Stephen Boyce
The Blue Tree
”These poems are exquisitely crafted, woven together with subtle cadences, half rhymes, delicious details, unexpected similes. Yet beneath their elegance and grace lies a deeply felt humanity, a passion and gratitude for nature, landscape, enduring love, that is all the more profound for being understated and beautifully contained.”
Rosie Jackson
“The natural world is often the touchstone of these elegant and supple lyrics. Poems that hinge on a bird or a tree offer up small epiphanies which illuminate the parallel journeys of the human creature. These are poems of tenderness and quiet beauty that know just how little needs to be said.”
Katharine Towers
"Whether drawing on present experience, memory, visual art or reading, he makes it real, in a seamless weave of thought, perception and emotion.”
Philip Gross
Published: 21 June 2019 by Indigo Dreams Publishing
ISBN 978-1-912876-12-9
Pages: 74 Softback
Price: £9.99 +p&p
The Lone Tree of Loos
What matters is not that this landmark was a singleton,
self-sown, a range-finder they took pot shots at
over the barbed wire, in what became for them no-man's-land.

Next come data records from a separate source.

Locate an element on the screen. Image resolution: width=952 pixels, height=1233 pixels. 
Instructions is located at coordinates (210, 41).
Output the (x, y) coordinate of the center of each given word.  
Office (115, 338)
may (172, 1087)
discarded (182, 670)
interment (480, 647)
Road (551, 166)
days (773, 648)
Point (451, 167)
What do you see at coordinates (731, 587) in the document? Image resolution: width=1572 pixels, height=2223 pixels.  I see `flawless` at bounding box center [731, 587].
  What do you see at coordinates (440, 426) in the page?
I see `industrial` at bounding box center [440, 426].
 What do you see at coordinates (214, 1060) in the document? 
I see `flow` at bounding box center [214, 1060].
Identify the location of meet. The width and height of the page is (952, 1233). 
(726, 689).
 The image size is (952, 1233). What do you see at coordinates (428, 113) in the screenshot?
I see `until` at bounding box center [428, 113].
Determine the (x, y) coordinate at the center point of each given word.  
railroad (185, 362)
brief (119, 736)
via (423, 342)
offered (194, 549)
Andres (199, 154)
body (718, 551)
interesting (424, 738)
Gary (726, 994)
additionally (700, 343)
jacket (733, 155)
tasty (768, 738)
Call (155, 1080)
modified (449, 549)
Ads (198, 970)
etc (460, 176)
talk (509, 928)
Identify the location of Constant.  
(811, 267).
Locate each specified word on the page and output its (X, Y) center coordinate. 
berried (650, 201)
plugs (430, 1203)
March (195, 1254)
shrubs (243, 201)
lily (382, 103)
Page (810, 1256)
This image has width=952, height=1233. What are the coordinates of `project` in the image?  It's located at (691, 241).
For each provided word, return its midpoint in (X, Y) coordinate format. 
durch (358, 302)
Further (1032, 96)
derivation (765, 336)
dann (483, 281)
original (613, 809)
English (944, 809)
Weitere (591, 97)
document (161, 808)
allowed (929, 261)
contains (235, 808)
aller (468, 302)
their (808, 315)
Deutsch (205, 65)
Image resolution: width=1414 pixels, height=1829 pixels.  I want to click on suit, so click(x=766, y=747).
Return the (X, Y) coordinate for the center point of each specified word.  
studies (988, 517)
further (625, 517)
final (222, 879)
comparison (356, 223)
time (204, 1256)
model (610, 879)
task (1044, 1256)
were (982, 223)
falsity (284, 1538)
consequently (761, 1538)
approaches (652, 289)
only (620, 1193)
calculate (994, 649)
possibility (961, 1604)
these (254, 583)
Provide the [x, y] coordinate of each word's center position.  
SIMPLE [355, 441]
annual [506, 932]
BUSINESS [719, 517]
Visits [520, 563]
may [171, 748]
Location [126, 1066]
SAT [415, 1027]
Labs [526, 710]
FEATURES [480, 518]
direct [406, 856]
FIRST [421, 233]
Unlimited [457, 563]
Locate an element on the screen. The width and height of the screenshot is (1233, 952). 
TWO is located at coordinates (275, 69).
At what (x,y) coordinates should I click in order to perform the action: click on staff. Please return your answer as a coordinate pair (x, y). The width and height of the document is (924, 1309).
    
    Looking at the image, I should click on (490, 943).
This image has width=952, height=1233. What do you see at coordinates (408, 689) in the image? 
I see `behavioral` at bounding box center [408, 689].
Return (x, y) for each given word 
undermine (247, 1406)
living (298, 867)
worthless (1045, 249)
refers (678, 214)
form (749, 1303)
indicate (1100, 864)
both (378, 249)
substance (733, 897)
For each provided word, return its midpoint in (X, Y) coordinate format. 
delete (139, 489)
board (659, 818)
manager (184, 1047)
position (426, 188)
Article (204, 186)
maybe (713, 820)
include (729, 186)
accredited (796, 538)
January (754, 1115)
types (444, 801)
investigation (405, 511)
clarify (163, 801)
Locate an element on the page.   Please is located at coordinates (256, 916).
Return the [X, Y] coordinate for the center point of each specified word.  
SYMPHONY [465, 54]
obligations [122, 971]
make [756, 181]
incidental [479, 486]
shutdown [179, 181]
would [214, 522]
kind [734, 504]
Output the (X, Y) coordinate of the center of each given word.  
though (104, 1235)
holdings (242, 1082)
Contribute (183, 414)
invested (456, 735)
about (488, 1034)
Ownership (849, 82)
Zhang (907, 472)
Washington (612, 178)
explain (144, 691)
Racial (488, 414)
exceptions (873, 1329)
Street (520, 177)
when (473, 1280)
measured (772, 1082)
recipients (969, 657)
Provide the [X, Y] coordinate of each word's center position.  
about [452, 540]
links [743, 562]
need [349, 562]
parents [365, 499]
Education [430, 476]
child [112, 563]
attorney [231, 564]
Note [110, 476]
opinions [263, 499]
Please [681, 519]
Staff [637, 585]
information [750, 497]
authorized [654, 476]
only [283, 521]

What matters is not that its scarred limbs would cradle
for three days or more the body of an officer
machine-gunned while raising his country's standard there.
What matters is not the million other trees of Flanders
felled for duckboards and ammunition boxes,
nor the Chinese labourers alongside lumberjacks and foresters.
What matters is not the name – einsamer Baum, arbre solitaire –
nor the remnants, the museum pieces,
the replanting eighty years on, the rooting in earth-memory.
What matters, beyond the white algebra of these cemeteries,
is this one wild cherry – 'loveliest of trees…'
Refuge
What washes up in the forest is no less
a wonder than the flotsam of oceans.
Take this skeleton of an upturned ark
stranded among a reach of ash trees,
beached in leaf litter, its ribs and spars
secured by a rigging of twiggy larch,
tangles of plaited honeysuckle, all
leaning in as though wanting to give ear
to silence, breathe the wood’s cool must.
Some Crusoe surely built this, laid limbs
against a fallen ridgepole, wove vines
and brushwood, spread out a bed of brash,
learned how stillness is a state of mind,
here where things slither, drip and flinch.